Collected data entries
=== Begin Enclosure ===

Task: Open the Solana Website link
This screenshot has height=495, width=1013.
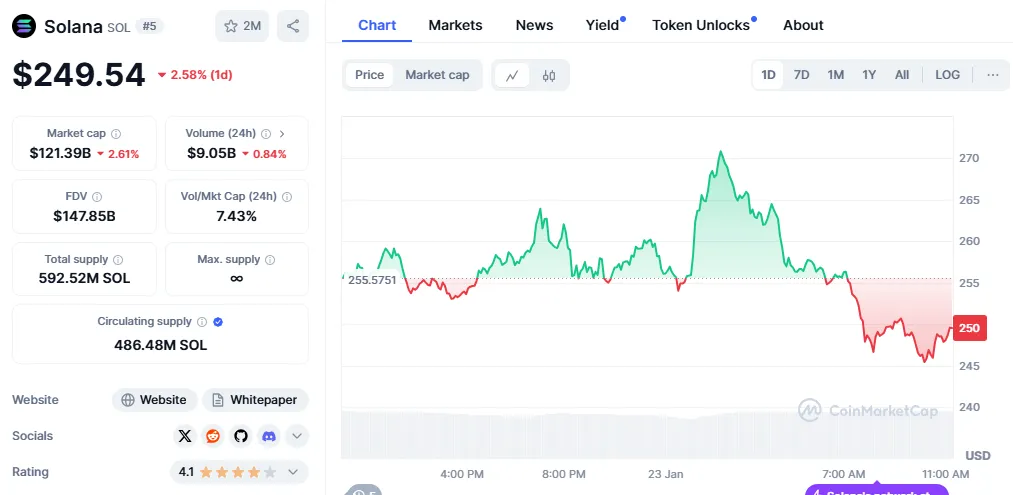Action: (154, 400)
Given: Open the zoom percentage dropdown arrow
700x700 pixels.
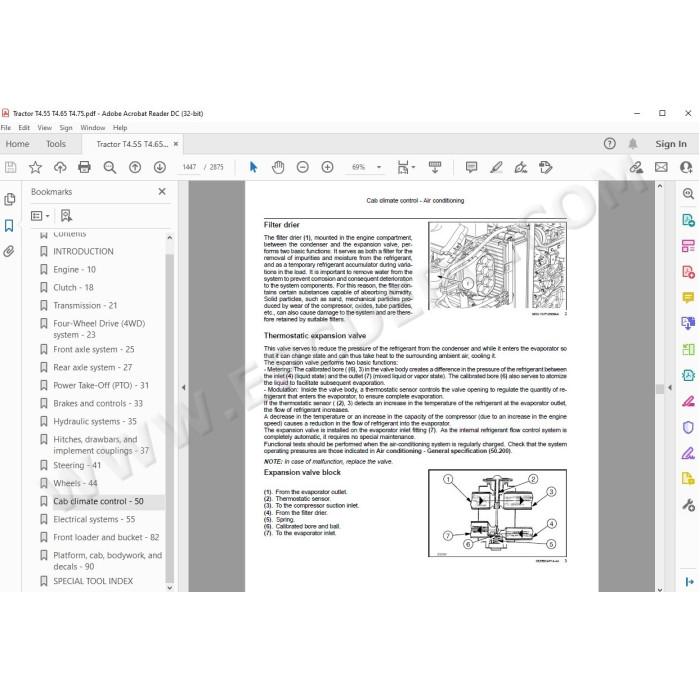Looking at the screenshot, I should [x=379, y=167].
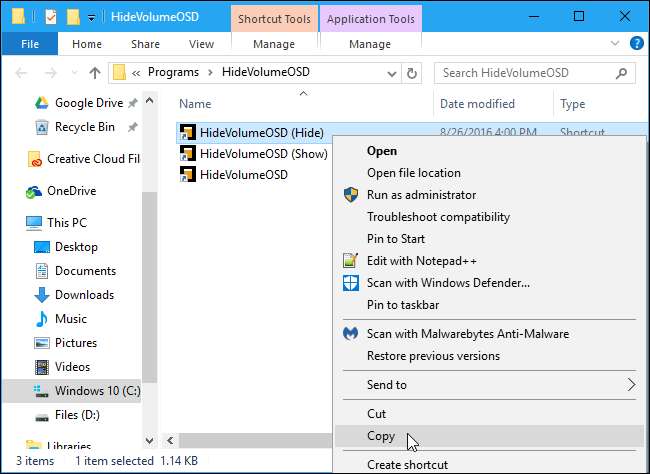The image size is (650, 474).
Task: Sort by the Date modified column header
Action: 475,104
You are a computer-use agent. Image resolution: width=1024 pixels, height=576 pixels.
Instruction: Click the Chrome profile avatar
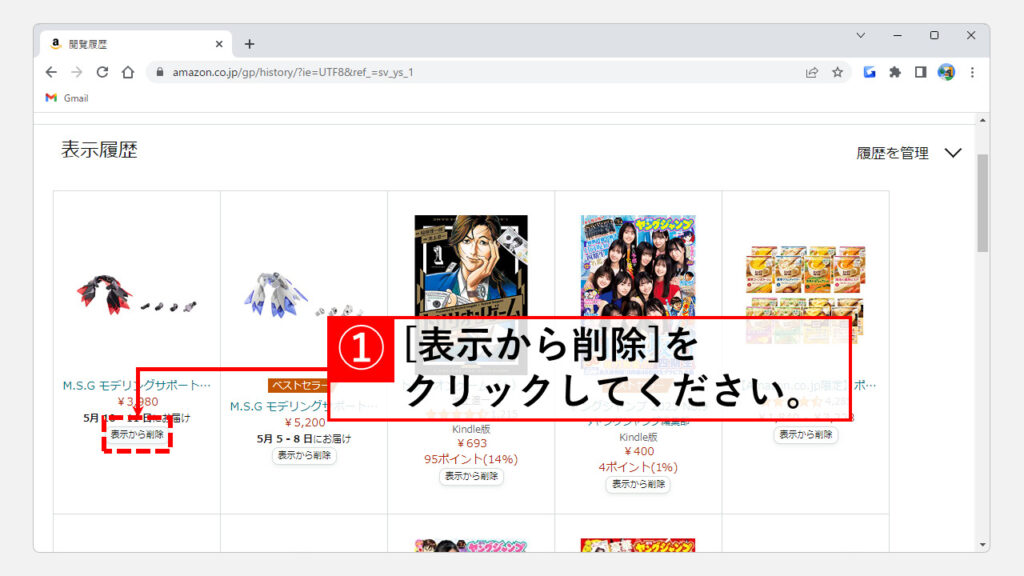pyautogui.click(x=946, y=72)
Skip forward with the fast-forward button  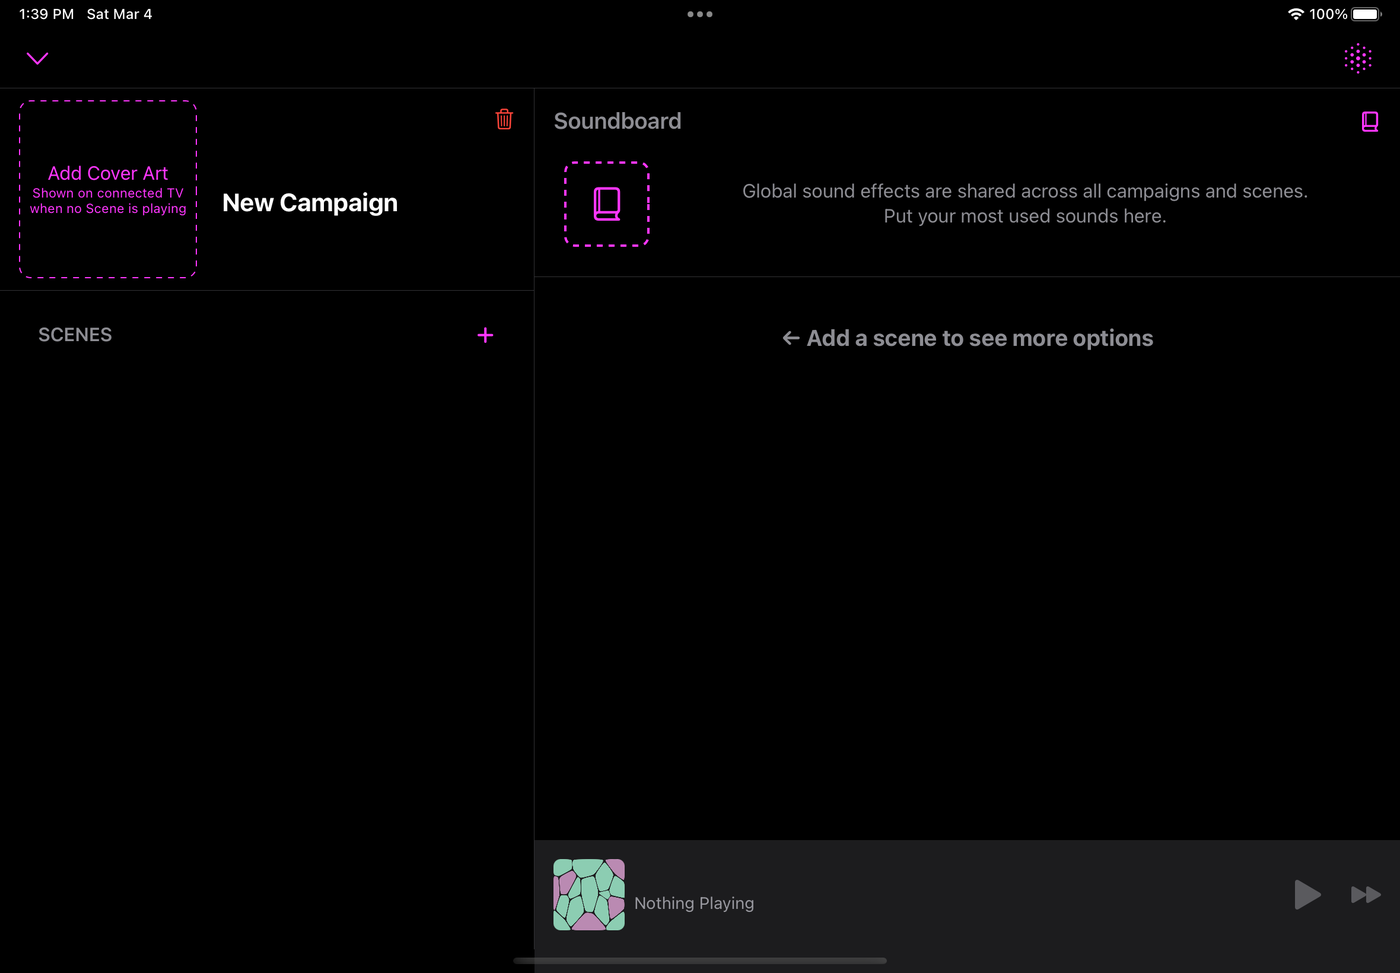click(1365, 895)
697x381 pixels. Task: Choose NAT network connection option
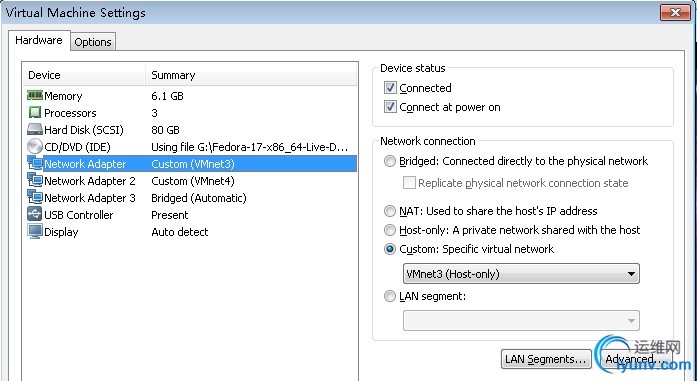(390, 211)
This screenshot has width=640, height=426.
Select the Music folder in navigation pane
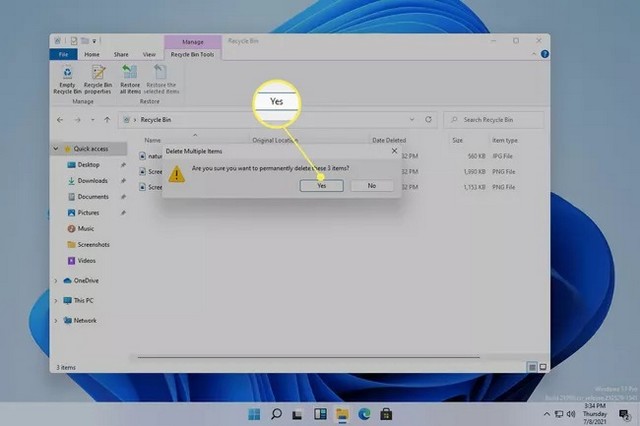(x=85, y=228)
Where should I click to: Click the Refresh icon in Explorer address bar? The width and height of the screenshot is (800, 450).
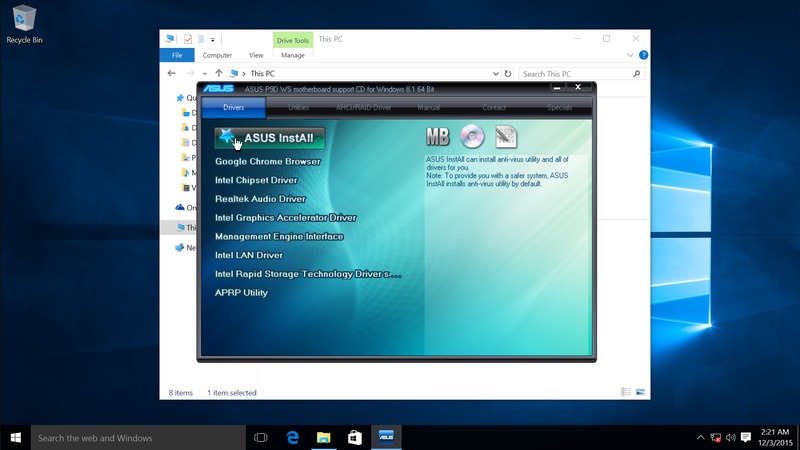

=== End Enclosure ===

PROBLEM:
Lines with "Open" in them are what the answer must contain; copy each from the records above.

ANSWER SECTION:
Task: Open the Solana Website link
Given: Open the zoom percentage dropdown arrow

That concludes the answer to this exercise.